YouTube’s Ad Push Creeps Forward
Google (GOOG) continues to insist that it will start making money from its Web video site soon. But for now, YouTube’s finances are a black box. From the outside, though, we can see indications that the site is at least becoming more serious about getting more ad dollars out of more videos.
Take this new study from TubeMogul, the Web video-tracking service. It says that 44.7 percent of YouTube’s most viewed videos are professionally produced and/or products of YouTube’s “partner” program, meaning that YouTube has the ability to shove ads on them. That’s up from 36.3 percent six months ago.
Here’s the full breakdown:
And for comparison, here’s what that looked like six months ago:
These charts don’t break it out, but TubeMogul reports that 41.93 percent of the 100 most popular videos on YouTube on a given day actually carry some kind of advertising, up from 36.72 percent.
If you want to be glass-half-empty about it, you could argue that six out of 10 of YouTube’s most popular clips still don’t carry ads, which is a problem. But that would be grouchy of you! Progress is still progress.

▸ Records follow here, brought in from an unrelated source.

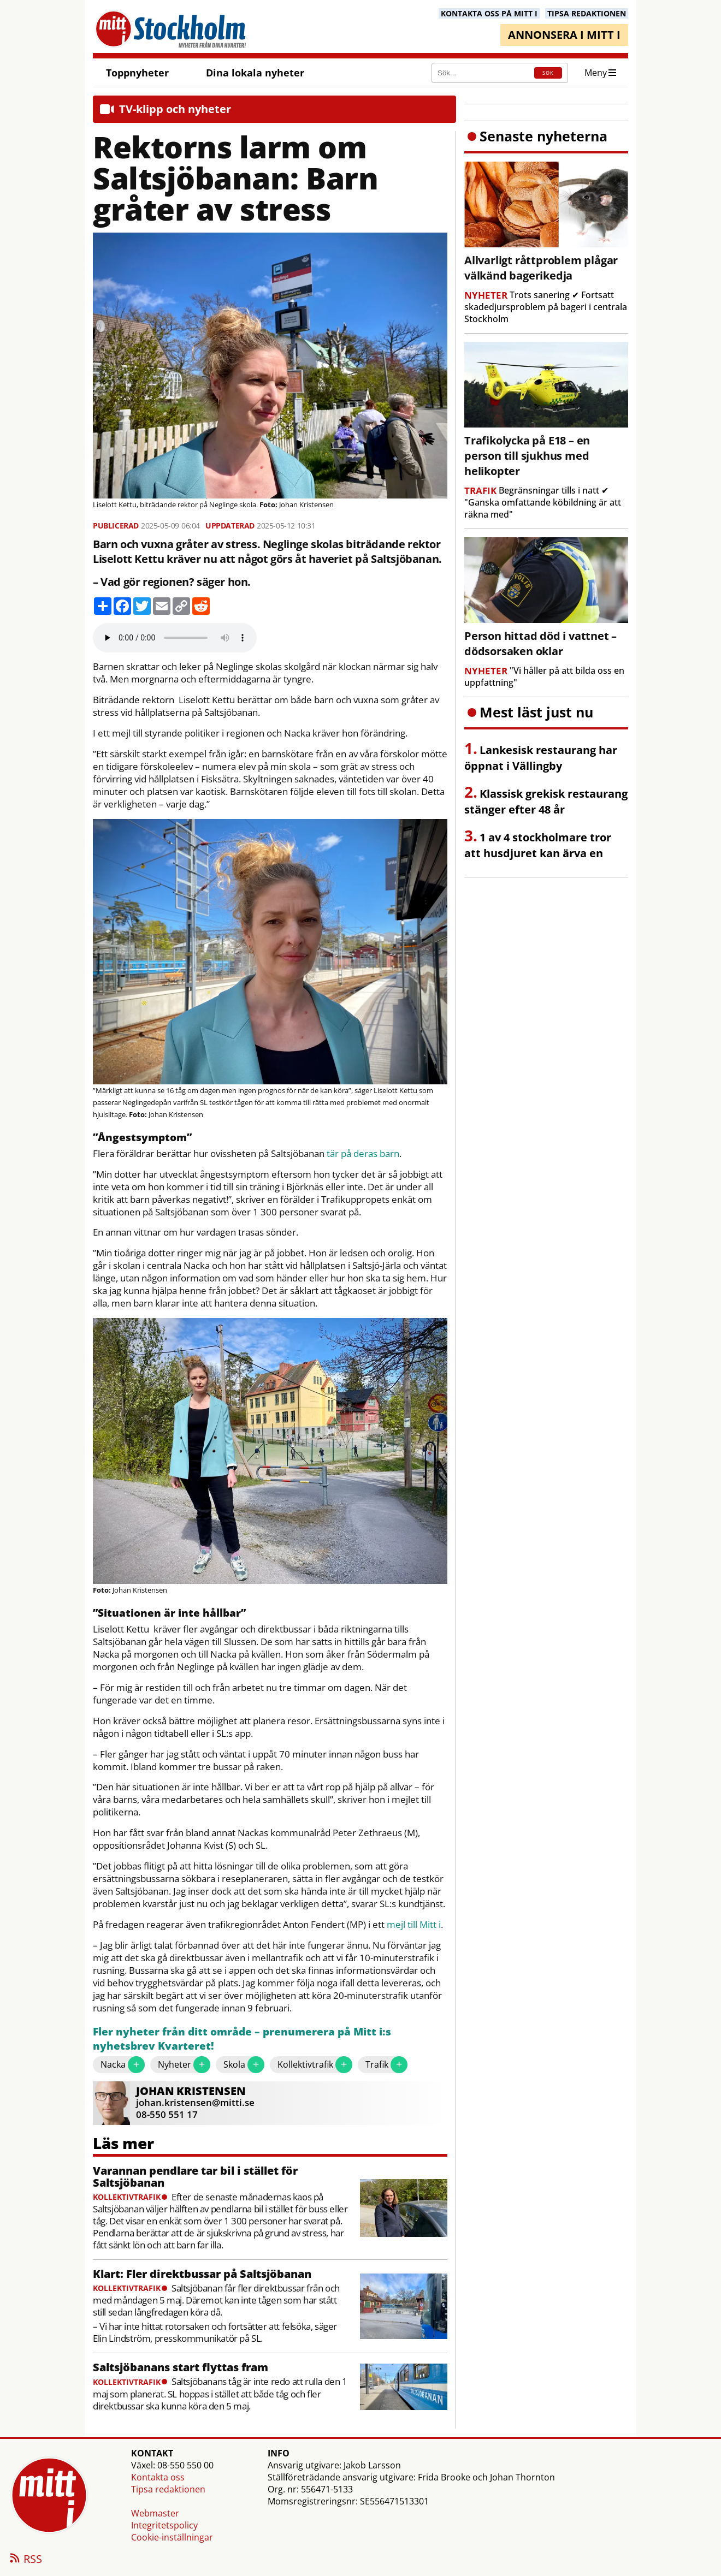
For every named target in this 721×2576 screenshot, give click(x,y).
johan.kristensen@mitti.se (195, 2102)
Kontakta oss (158, 2477)
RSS (25, 2559)
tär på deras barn (363, 1154)
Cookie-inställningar (172, 2537)
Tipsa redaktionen (168, 2489)
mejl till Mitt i (414, 1925)
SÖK (548, 72)
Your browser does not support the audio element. (175, 637)
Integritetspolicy (164, 2525)
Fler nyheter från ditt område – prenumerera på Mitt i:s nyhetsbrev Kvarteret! (242, 2039)
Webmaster (155, 2513)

No comment from YouTube. But I imagine that if executives there did have something to say, they’d argue that 1) outsiders like TubeMogul really don’t have a good grip on their metrics, and that 2) focusing on the top videos at the site is misleading, since the site has been working hard to monetize the mid- and long “tail” of its clips.
Of course, the best way to respond to this sort of educated guessing would be to open YouTube’s books. But I’m not holding my breath on that one.